South Korean military officer (1930–2006)

Cho Chang-ho (October 2, 1930 – November 19, 2006) was a South Korean military officer who served South Korea, during the Korean War.

Cho Chang-ho is known as the first South Korean POW to escape from North Korea after the Korean Armistice Agreement in 1953.

==Early life and education==
Cho Chang-ho was born in Pyongyang, Heian'nan Province, Korea, Empire of Japan. His family moved to Keijō (Seoul) in 1936. and he graduated from Gyeonggi Commercial High School and entered Yonsei University in 1950.

On 25 June 1950, with the outbreak of Korean War, he entered the Republic of Korea Army in October 1950 and became an ROK Army officer in April 1951.

==Korean War==
In May 1951, he took part in the Battle of Hanseok Mountain at Inje County and became a POW of the Chinese Army before being deported to North Korea.

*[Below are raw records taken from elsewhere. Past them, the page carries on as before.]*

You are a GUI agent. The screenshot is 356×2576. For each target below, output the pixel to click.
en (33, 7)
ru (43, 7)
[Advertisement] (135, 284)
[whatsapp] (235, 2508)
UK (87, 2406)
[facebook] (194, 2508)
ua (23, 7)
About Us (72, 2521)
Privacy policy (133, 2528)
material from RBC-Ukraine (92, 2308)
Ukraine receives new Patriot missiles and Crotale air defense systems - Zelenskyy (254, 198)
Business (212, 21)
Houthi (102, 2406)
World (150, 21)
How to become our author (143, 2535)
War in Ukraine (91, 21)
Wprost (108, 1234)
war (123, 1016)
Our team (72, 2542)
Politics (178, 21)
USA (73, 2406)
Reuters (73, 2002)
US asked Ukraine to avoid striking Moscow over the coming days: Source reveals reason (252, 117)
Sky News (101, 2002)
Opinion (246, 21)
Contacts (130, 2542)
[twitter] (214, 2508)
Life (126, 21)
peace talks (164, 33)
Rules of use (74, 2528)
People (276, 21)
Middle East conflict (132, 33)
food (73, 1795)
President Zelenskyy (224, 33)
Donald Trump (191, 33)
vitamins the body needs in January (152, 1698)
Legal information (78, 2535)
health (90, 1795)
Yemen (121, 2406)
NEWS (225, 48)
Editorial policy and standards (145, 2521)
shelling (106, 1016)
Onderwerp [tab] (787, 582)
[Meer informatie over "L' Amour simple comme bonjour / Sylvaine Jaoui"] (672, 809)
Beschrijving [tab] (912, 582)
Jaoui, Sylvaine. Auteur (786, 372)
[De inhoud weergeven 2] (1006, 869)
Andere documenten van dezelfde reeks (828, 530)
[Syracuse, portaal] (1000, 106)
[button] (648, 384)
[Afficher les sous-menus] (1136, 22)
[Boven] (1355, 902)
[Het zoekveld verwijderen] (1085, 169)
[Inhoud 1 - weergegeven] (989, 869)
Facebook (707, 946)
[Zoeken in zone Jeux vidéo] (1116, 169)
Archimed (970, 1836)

He was interned for 43 years in North Korea. After being released from a concentration camp for good behavior in August 1964 and assigned to the Hwa-Poong coal mines in North Pyongyang province, he married. The couple divorced after having three children in five years, as the constant surveillance and North Korean demand that they spy on each other made the marriage very difficult.

==Escape==
In October 1994, he escaped from North Korea by crossing the Yalu River to China and was helped by some ethnic Koreans in returning to South Korea. He tried to persuade his children to go with him to China, but they did not want to leave North Korea.

In South Korea, he devoted the rest of his life to the repatriation effort of other POWs.

In 2006, he attended United States House Committee on Foreign Affairs and testified about the POW issue.

==Death and legacy==
In 1995, Cho Chang-ho published his autobiography: "돌아온 사자" ("a returned dead person").

Cho Chang-ho died on 19 November 2006.

Cho's children left behind in North Korea are believed to have been arrested and sent to a labour camp.

==In popular culture==
Cho Chang-ho has been depicted on-screen by Cha In-pyo in the South Korean movie Albatross.